Chinas National Bureau of Statistics reported that the nations Purchasing Managers Index was unchanged at 51.4 in November from a month earlier, which was an 18-month high, defying analysts projections for a decline to 51.1.

The better-than-expected reading was largely based on firm domestic and foreign demand. A gauge of output rose to 54.5 from 54.4 in October, while new export orders jumped to 50.6 from 50.4. An index measuring employment gained for a second month to 49.6, the strongest reading since March.

Shen Jianguang, chief Asia economist at Mizuho Securities Asia Ltd in Hong Kong, commented for Bloomberg: “This is good news for policy makers as the expected slowdown in growth appears pretty mild. As policy makers can be assured of growth over 7.5 percent, the attention is now firmly on reform.”

Chinas government has set a 7.5% growth target for this year, coinciding with the results of a Reuters poll of analysts for expansion in the fourth quarter. A separate survey conducted by Bloomberg News showed economists expected the Chinese economy to expand by 7.6% this year but growth will slow to 7.5% in 2014. Premier Li Keqiang said that Beijing needs an annual expansion of 7.2% to keep unemployment stable.

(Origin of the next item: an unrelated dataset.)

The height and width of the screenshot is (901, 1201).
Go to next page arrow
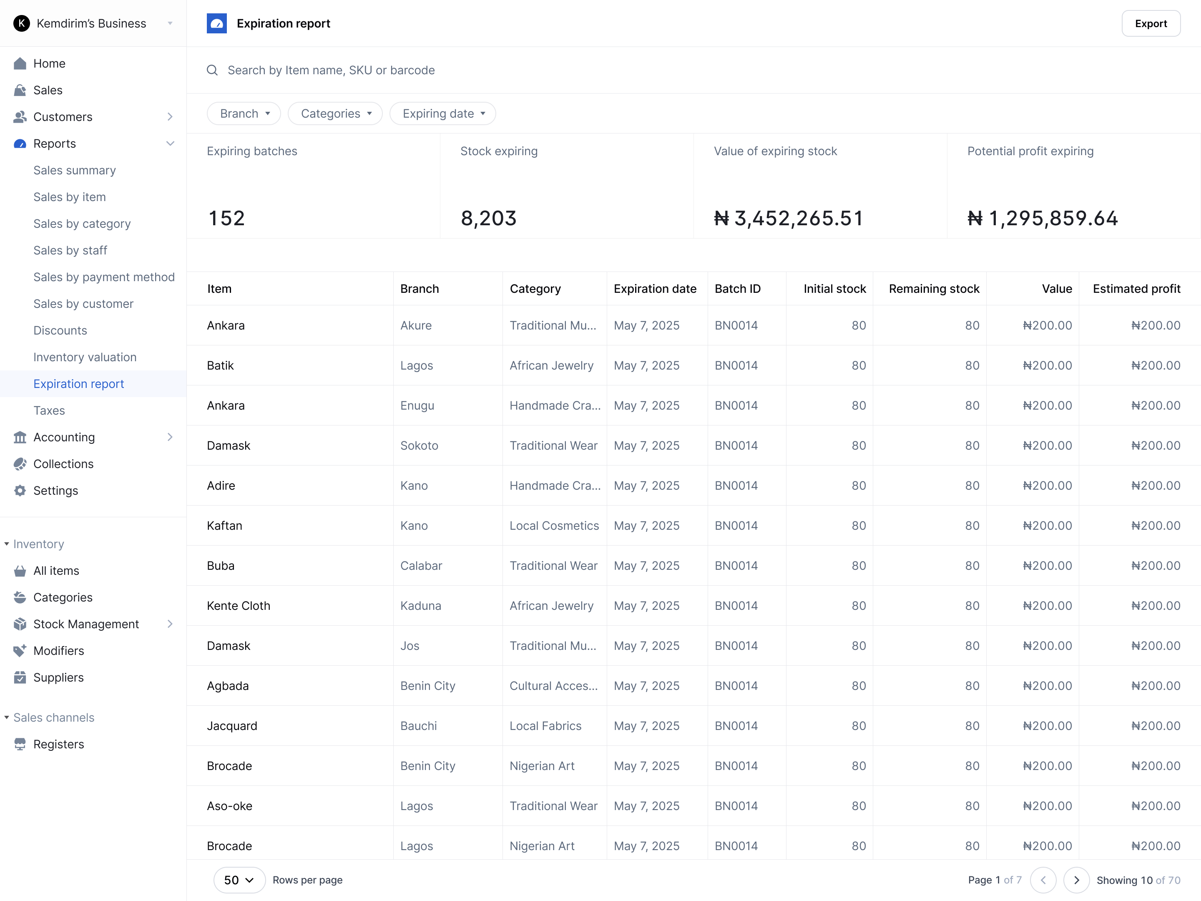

However, analysts warned against undue optimism. New orders growth decelerated to 52.3 from 52.5 a month earlier, while the production and business activity expectation sub-index fell to 54.9 from 57.5.

The report also showed that the PMI for large companies inched up to 52.4 from 52.3 in October, the highest in 19 months, while the measure for smaller companies slipped to 48.3 from 48.5.

Hu Yifan, chief economist at Haitong International Securities Group Ltd. in Hong Kong, said for Bloomberg: “It’s clear that the improvements are coming from the big enterprises and there’s little improvement in the structure of demand. Small companies will only recover when the overall macroeconomic situation recovers, once the economy starts to push from the bottom.”

Todays reading contrasted with a preliminary private report released earlier in the month which showed factory growth slowed in November. The HSBC Flash China Manufacturing PMI fell to 50.4, down from October’s final reading of 50.9 and below analysts’ expectations to post at 50.8.

The final reading is due to be released early on Monday. Unlike its official counterpart, it favors smaller and private companies.

Also fanning positive sentiment for the Chinese economic recovery, Standard and Poor’s confirmed China’s AA-/A-1+ sovereign credit rating with stable outlook and affirmed its Greater China regional scale rating at “cnAAA/cnA-1+”. China is the world’s top consumer of the metal and accounts for around 40% of global demand.

The agency said that the Asian country’s growth prospects, modest government indebtedness and strong net external asset position are key supportive factors for Beijing’s creditworthiness. These strengths offset some downsides such as reliance on direct administrative tools to manage the economy and restricted information flows.

“The stable outlook on the global scale long-term rating reflects our view that economic and political developments in the next two to three years are likely to support the rating,” Standard and Poor’s said.